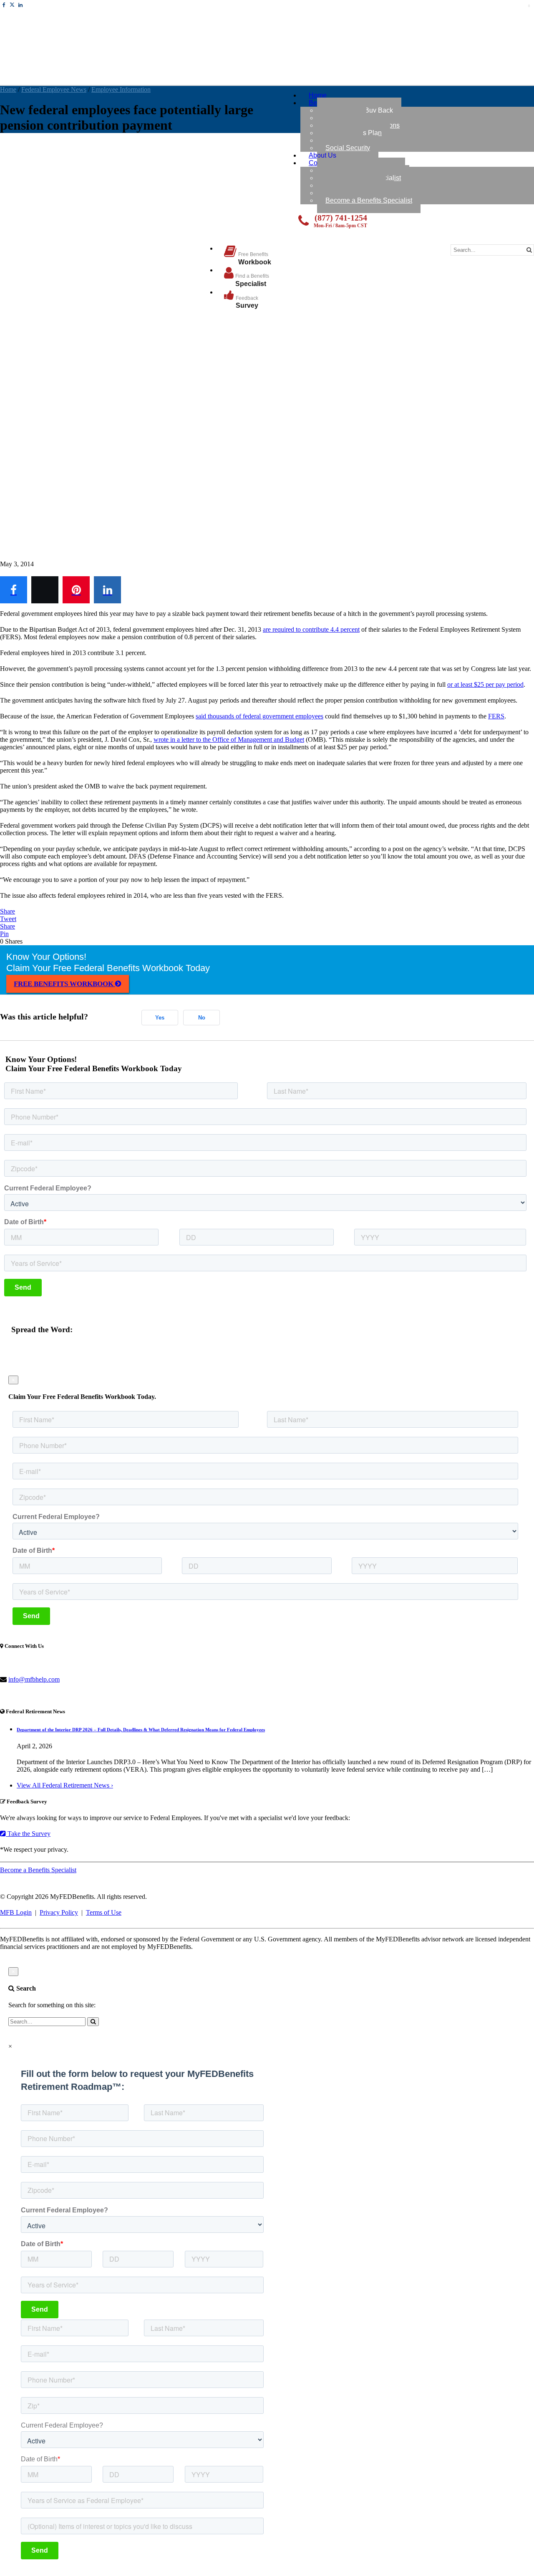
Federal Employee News (53, 89)
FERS (496, 716)
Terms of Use (103, 1912)
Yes (159, 1017)
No (201, 1017)
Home (8, 89)
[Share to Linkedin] (107, 589)
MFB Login (16, 1912)
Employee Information (121, 89)
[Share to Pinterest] (76, 589)
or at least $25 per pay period (485, 684)
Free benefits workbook (64, 984)
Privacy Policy (59, 1912)
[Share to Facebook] (13, 589)
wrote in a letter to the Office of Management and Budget (229, 739)
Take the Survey (28, 1833)
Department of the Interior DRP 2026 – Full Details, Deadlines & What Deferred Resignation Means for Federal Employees (141, 1729)
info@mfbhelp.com (34, 1679)
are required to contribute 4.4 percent (311, 629)
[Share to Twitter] (44, 589)
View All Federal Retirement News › (65, 1785)
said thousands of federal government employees (259, 716)
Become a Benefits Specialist (368, 200)
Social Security (347, 147)
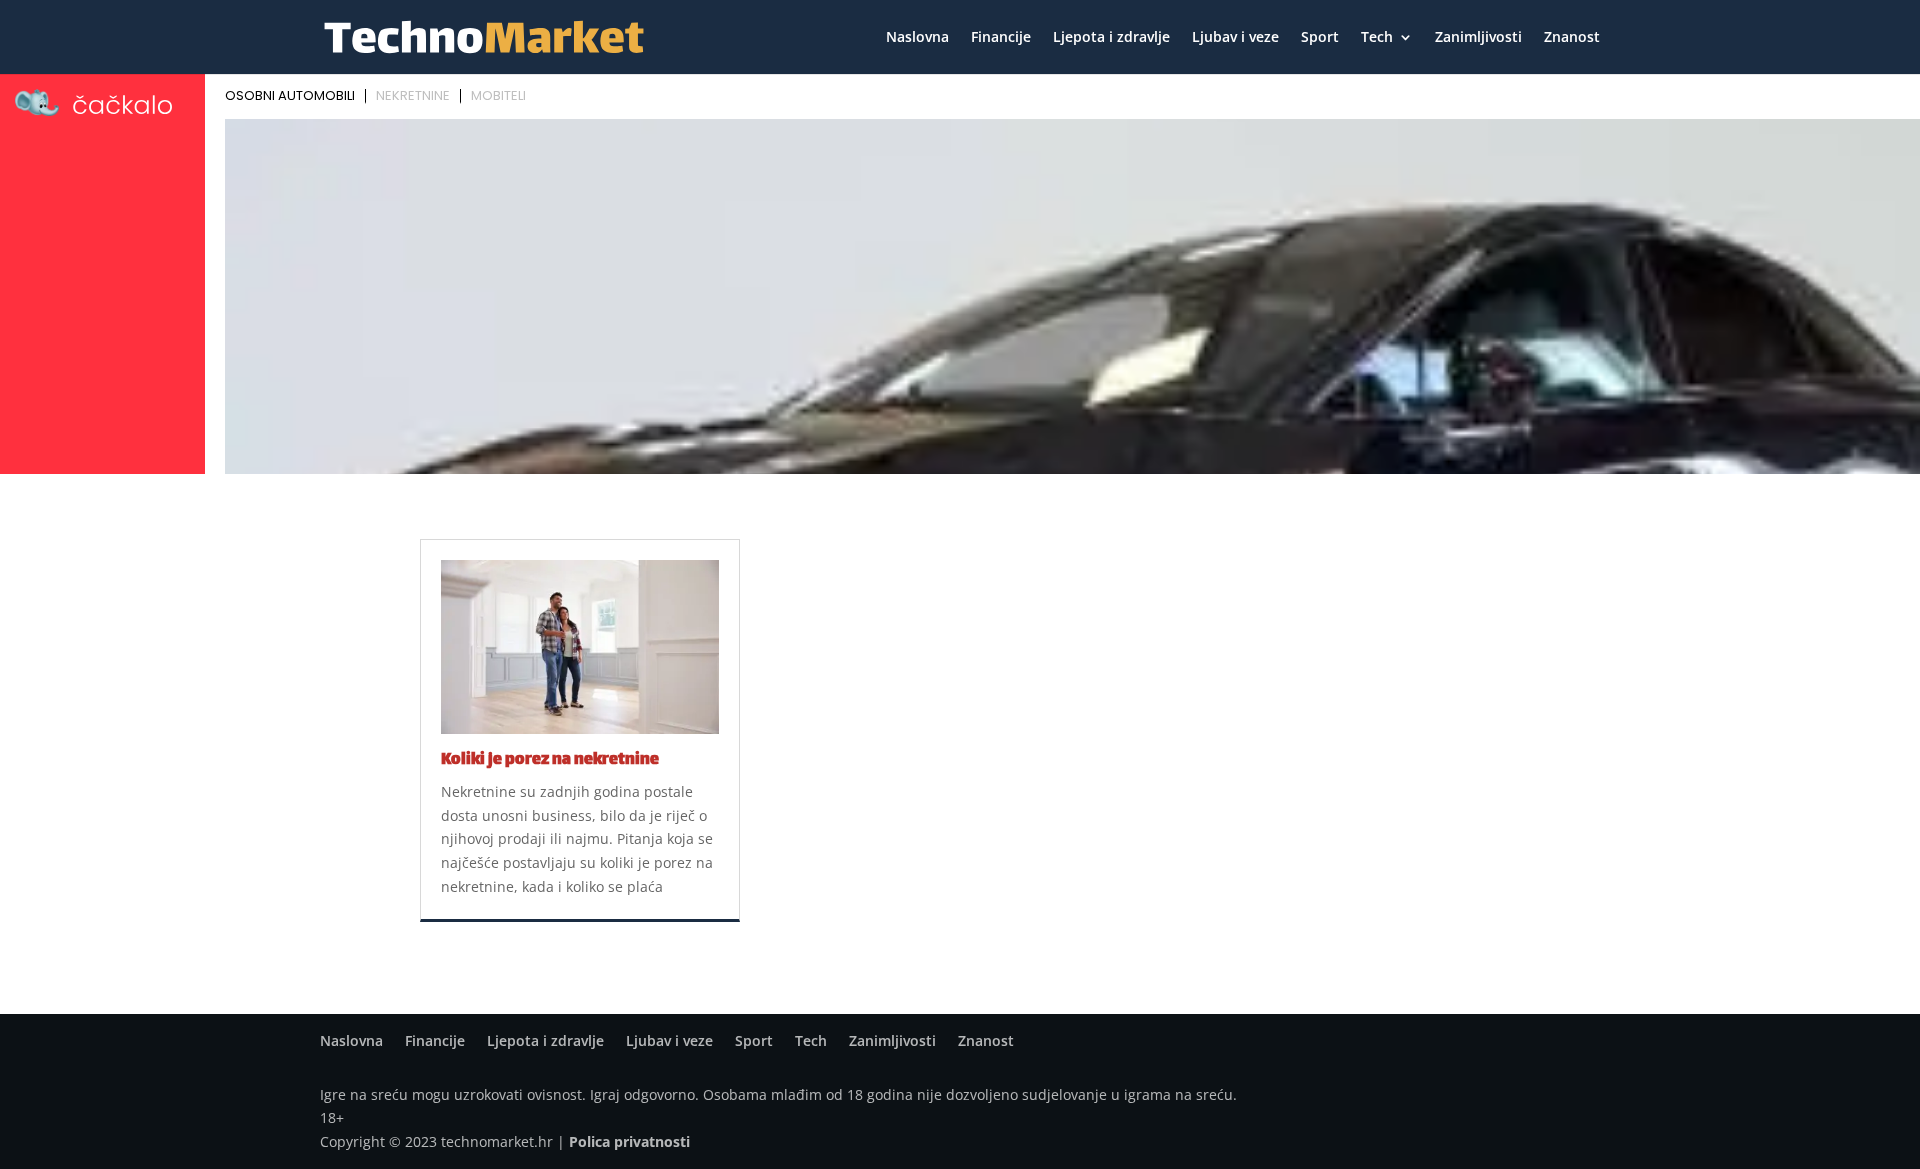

——

Work item :: Lines of the listing above that contain the word "News" must all be copied.

Task response ::
Federal Employee News (53, 89)
View All Federal Retirement News › (65, 1785)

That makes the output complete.